**ASSIGNMENT:**
Repeat exactly, and only, the lines below starting at the line that contains "Select the KIDS M (110-120) row label" and ending at the line that contains "You are a computer-use agent. 1280x945", inclusive of both.

Pixel coordinate grounding data
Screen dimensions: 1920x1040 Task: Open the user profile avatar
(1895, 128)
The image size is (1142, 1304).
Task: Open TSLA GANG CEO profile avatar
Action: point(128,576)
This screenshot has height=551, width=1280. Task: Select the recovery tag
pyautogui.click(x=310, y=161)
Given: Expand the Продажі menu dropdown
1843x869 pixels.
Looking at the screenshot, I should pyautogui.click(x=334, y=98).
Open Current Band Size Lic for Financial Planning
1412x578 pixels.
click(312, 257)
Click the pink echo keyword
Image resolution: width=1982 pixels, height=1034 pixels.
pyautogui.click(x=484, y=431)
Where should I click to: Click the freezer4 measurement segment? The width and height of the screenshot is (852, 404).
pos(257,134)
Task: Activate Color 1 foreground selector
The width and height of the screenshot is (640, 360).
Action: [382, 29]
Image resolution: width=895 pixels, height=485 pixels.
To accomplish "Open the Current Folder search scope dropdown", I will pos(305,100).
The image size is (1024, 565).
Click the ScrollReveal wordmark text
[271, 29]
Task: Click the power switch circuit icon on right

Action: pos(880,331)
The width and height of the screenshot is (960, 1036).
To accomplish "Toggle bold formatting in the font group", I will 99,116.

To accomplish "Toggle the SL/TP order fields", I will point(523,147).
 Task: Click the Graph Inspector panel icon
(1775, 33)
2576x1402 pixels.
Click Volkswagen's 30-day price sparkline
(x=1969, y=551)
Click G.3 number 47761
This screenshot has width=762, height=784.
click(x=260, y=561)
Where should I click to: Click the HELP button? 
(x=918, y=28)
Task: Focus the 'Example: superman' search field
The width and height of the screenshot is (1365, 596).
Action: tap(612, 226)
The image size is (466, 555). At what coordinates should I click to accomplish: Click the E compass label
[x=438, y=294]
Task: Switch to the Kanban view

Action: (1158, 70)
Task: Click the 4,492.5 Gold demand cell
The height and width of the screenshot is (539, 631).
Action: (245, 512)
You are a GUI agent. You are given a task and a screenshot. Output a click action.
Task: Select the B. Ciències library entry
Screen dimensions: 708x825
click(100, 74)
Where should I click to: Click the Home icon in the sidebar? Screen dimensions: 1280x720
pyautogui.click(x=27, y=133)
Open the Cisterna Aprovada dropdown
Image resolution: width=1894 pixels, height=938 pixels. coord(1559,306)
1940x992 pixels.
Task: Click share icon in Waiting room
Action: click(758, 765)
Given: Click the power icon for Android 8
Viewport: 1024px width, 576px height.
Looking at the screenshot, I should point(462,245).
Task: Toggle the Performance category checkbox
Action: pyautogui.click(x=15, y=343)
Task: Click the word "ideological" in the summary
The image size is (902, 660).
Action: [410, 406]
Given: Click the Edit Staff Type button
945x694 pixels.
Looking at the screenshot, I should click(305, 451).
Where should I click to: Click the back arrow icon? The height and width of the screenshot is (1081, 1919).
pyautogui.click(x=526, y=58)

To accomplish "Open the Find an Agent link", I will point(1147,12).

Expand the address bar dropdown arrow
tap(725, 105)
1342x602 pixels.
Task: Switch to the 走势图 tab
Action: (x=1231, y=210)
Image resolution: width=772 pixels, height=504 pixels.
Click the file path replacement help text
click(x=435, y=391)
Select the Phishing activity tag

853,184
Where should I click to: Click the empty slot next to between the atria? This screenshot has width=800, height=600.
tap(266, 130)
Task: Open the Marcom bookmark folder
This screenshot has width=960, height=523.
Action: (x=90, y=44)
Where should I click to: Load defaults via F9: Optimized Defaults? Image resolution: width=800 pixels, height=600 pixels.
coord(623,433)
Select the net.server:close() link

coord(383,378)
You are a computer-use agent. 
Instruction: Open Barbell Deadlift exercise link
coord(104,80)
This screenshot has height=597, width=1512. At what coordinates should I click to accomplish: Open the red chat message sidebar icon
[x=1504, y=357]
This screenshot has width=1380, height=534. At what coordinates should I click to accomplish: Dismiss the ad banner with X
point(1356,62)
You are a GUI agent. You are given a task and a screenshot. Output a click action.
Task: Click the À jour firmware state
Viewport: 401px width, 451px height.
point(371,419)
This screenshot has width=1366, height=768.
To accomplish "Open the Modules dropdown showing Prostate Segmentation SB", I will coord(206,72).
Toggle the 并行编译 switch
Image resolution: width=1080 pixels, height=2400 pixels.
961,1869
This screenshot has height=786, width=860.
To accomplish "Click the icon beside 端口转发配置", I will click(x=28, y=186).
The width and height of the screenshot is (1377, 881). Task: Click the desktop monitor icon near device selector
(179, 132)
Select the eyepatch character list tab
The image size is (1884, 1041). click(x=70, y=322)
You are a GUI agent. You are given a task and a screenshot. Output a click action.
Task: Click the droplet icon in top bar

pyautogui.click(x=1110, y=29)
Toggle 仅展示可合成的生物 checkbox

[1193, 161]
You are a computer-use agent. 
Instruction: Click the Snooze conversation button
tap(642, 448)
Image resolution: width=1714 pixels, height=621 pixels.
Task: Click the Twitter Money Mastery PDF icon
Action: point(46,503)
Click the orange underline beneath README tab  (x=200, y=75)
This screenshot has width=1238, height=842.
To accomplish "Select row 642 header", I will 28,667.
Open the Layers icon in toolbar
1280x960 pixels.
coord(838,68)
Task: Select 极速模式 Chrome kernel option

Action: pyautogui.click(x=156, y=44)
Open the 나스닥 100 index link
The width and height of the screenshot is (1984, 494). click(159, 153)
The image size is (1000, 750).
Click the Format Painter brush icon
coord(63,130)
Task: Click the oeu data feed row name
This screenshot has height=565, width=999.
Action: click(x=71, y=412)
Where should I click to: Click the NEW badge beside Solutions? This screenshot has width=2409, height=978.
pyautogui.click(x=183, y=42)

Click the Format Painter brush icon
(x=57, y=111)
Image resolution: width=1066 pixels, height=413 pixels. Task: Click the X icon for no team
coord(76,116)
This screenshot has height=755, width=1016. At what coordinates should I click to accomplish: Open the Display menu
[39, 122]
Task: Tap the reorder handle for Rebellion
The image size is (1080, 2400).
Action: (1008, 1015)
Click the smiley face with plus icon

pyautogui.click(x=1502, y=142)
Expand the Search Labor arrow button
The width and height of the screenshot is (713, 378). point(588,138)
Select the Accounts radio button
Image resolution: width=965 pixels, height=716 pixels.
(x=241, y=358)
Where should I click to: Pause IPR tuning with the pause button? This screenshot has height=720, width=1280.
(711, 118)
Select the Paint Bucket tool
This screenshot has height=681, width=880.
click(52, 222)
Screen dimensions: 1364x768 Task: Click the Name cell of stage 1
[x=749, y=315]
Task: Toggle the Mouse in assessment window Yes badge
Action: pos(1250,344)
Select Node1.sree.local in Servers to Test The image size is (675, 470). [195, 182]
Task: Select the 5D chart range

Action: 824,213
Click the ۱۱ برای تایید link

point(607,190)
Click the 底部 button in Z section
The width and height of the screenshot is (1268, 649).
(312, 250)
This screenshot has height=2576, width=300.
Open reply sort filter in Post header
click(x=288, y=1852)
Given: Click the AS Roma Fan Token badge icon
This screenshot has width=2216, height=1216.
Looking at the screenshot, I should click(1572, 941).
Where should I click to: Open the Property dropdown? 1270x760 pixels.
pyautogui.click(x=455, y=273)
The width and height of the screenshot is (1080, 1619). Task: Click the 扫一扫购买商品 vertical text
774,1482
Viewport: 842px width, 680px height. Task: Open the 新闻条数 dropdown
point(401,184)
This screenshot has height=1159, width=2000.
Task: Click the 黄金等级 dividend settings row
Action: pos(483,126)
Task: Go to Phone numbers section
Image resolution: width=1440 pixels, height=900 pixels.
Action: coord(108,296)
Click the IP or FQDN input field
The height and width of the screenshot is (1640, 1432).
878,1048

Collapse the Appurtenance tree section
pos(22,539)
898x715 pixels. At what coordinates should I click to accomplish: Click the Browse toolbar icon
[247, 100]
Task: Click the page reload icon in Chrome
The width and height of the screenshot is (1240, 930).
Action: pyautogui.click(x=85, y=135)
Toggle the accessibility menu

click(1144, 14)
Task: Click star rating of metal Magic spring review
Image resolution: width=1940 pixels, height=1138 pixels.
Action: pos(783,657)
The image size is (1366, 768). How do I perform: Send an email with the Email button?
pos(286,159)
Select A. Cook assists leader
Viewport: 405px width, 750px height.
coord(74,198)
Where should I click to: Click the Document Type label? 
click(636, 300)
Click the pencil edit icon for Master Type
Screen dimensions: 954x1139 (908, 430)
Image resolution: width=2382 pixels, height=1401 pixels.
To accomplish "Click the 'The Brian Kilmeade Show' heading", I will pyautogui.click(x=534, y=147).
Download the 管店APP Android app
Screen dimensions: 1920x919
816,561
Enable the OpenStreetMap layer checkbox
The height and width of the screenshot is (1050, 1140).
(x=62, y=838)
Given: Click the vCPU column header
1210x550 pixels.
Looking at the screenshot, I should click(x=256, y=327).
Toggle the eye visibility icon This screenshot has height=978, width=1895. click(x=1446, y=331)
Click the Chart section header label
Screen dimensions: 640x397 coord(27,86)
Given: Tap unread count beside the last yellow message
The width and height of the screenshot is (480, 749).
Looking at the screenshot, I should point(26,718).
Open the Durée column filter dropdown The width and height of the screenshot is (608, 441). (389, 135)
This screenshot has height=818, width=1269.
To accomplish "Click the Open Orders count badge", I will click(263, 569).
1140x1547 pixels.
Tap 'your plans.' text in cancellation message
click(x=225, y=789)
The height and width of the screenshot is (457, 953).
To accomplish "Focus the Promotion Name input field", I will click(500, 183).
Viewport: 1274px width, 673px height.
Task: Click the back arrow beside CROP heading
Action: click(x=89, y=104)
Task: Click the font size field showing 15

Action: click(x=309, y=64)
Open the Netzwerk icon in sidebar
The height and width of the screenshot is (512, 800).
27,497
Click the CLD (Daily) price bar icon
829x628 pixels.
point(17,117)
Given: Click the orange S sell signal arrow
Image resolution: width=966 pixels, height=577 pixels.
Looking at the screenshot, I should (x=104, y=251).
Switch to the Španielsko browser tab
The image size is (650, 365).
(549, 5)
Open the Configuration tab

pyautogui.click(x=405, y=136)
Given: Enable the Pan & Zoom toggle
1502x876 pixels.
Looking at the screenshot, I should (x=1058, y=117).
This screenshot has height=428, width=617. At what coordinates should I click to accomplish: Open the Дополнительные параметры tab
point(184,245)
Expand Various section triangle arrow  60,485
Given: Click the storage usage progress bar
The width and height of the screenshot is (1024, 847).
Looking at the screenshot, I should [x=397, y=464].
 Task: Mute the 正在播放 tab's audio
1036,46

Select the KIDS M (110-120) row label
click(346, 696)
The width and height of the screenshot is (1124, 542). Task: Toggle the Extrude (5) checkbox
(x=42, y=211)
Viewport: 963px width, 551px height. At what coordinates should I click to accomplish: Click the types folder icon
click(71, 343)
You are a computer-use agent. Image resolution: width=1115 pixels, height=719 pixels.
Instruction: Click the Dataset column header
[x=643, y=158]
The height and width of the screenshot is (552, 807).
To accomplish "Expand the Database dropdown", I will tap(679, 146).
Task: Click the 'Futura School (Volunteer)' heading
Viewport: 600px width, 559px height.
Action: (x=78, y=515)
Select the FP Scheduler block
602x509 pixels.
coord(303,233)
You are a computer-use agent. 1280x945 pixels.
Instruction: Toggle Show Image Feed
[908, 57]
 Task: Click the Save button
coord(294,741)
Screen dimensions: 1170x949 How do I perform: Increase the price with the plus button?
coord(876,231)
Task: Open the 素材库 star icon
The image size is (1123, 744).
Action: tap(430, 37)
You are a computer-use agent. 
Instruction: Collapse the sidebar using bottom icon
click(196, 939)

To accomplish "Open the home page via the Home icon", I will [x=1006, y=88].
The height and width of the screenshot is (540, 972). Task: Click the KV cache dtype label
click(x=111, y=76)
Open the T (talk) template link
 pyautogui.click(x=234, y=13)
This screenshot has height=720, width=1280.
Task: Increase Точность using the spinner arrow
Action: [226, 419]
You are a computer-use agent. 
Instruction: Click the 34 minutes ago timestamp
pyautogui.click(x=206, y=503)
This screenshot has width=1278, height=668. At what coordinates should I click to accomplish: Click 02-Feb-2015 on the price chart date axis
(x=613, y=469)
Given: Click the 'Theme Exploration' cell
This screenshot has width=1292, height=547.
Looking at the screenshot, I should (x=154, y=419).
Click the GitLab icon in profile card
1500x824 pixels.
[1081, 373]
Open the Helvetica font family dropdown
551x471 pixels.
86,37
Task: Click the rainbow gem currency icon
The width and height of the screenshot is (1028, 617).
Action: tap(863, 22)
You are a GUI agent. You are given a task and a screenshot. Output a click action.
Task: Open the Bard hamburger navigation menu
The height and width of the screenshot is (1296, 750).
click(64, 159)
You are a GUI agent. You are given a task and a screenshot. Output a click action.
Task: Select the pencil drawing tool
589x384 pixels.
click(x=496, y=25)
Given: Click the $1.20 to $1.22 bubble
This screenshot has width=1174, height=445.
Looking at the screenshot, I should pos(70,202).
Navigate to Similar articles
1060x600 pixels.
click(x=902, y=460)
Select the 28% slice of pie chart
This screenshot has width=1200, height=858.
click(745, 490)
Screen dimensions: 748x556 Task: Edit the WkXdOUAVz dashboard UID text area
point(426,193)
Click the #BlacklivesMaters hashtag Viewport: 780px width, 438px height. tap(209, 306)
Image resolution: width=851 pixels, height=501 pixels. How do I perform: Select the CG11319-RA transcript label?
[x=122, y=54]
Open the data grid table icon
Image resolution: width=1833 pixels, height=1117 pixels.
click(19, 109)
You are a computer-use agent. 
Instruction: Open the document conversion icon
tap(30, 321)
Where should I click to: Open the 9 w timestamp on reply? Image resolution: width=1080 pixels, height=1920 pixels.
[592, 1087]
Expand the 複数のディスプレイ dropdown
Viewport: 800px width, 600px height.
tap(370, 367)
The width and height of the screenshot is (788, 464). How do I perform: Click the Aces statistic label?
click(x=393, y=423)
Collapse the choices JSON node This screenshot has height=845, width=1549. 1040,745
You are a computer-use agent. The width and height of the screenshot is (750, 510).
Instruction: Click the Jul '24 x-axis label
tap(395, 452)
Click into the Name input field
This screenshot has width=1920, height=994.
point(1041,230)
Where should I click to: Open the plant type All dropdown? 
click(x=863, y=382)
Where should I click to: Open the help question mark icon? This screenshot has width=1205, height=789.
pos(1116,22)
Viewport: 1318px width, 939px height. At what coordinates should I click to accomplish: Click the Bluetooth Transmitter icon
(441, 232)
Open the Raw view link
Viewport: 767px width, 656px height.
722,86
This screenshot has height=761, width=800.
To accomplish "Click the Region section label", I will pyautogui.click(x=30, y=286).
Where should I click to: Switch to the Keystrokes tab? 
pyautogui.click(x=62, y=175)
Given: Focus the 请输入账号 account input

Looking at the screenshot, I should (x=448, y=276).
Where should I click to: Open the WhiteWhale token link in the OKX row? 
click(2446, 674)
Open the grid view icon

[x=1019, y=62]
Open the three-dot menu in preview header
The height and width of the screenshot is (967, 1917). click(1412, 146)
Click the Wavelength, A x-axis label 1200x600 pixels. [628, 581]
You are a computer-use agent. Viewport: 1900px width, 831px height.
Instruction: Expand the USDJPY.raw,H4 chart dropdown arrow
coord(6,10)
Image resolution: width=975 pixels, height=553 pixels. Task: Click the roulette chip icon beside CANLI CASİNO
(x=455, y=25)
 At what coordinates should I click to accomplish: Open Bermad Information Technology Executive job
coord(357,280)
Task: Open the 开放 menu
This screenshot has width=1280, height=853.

**ANSWER TO THE EXERCISE:**
Select the KIDS M (110-120) row label
click(346, 696)
The width and height of the screenshot is (1124, 542). Task: Toggle the Extrude (5) checkbox
(x=42, y=211)
Viewport: 963px width, 551px height. At what coordinates should I click to accomplish: Click the types folder icon
click(71, 343)
You are a computer-use agent. Image resolution: width=1115 pixels, height=719 pixels.
Instruction: Click the Dataset column header
[x=643, y=158]
The height and width of the screenshot is (552, 807).
To accomplish "Expand the Database dropdown", I will tap(679, 146).
Task: Click the 'Futura School (Volunteer)' heading
Viewport: 600px width, 559px height.
Action: (x=78, y=515)
Select the FP Scheduler block
602x509 pixels.
coord(303,233)
You are a computer-use agent. 1280x945 pixels.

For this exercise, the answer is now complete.